What you are asked to do: Give the data again exactly, from its opening line through the line in which "葬送的芙莉蓮 (316, 289)" appears.

(Stored data)
• • • • •

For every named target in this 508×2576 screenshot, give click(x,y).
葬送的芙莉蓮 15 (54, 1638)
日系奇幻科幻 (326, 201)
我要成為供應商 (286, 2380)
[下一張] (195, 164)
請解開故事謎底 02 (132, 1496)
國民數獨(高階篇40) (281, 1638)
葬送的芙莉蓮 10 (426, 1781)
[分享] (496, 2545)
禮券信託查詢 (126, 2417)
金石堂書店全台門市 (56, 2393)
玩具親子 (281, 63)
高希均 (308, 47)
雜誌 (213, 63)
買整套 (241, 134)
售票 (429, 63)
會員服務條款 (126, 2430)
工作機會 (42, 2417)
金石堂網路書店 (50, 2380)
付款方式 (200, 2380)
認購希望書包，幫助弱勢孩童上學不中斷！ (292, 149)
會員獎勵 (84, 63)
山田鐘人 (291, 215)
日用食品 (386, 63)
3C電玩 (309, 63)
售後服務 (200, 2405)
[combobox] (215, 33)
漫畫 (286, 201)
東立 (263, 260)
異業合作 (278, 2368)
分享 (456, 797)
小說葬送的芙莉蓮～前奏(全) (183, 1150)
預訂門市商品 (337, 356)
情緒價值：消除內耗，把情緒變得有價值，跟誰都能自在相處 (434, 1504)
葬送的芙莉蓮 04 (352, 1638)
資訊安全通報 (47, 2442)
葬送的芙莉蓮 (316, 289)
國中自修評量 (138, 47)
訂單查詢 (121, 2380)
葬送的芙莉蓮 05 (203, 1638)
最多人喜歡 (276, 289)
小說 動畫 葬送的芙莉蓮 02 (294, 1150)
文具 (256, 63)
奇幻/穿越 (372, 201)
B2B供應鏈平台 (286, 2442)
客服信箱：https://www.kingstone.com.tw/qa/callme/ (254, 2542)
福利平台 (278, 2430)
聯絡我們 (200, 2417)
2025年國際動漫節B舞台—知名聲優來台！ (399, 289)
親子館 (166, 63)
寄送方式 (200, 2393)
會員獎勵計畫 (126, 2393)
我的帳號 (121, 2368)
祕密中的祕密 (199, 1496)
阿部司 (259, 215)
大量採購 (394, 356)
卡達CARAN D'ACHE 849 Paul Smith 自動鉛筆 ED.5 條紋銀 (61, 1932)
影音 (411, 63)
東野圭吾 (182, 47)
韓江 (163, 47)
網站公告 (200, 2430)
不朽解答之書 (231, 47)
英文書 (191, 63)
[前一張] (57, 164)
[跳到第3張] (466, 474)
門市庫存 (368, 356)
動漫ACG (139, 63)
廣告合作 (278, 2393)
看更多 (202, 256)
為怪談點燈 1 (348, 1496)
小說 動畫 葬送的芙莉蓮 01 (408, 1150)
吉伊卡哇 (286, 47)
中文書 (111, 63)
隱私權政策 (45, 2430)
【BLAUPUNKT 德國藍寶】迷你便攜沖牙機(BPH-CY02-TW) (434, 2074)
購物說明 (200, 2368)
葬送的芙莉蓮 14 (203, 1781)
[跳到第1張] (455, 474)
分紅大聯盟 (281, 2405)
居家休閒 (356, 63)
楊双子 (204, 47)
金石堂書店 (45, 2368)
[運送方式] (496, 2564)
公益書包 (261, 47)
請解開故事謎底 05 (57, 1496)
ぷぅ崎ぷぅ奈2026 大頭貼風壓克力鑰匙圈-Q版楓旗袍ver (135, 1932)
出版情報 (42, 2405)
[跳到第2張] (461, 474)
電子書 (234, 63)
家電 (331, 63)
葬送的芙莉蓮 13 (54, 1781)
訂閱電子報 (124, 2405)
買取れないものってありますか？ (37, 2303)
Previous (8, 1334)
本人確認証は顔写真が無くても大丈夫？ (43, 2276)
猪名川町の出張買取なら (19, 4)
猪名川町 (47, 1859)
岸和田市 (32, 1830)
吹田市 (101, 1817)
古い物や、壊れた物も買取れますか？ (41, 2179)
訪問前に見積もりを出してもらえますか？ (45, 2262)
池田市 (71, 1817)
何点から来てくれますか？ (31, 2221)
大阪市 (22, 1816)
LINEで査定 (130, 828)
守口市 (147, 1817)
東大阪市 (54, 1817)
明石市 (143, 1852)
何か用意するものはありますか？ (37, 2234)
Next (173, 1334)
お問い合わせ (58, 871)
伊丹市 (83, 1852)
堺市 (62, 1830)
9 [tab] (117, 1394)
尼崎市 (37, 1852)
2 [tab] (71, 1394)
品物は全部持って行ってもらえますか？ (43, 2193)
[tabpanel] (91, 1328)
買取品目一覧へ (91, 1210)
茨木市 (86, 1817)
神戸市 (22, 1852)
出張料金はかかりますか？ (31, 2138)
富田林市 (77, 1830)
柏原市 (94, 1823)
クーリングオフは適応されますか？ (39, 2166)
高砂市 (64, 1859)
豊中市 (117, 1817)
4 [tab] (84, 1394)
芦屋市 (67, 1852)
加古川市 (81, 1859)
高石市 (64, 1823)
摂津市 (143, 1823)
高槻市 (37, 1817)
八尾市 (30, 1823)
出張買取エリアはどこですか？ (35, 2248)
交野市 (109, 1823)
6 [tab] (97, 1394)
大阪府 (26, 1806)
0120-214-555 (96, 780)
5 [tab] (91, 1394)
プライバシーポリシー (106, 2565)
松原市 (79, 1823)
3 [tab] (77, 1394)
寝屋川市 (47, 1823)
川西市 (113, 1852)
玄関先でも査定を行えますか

• • • • •

Answer below:
For every named target in this 508×2576 screenshot, give click(x,y).
葬送的芙莉蓮 15 (54, 1638)
日系奇幻科幻 (326, 201)
我要成為供應商 (286, 2380)
[下一張] (195, 164)
請解開故事謎底 02 (132, 1496)
國民數獨(高階篇40) (281, 1638)
葬送的芙莉蓮 10 (426, 1781)
[分享] (496, 2545)
禮券信託查詢 (126, 2417)
金石堂書店全台門市 (56, 2393)
玩具親子 (281, 63)
高希均 (308, 47)
雜誌 (213, 63)
買整套 (241, 134)
售票 (429, 63)
會員服務條款 (126, 2430)
工作機會 (42, 2417)
金石堂網路書店 (50, 2380)
付款方式 (200, 2380)
認購希望書包，幫助弱勢孩童上學不中斷！ (292, 149)
會員獎勵 (84, 63)
山田鐘人 (291, 215)
日用食品 (386, 63)
3C電玩 (309, 63)
售後服務 (200, 2405)
[combobox] (215, 33)
漫畫 (286, 201)
東立 (263, 260)
異業合作 (278, 2368)
分享 (456, 797)
小說葬送的芙莉蓮～前奏(全) (183, 1150)
預訂門市商品 (337, 356)
情緒價值：消除內耗，把情緒變得有價值，跟誰都能自在相處 (434, 1504)
葬送的芙莉蓮 04 (352, 1638)
資訊安全通報 (47, 2442)
葬送的芙莉蓮 (316, 289)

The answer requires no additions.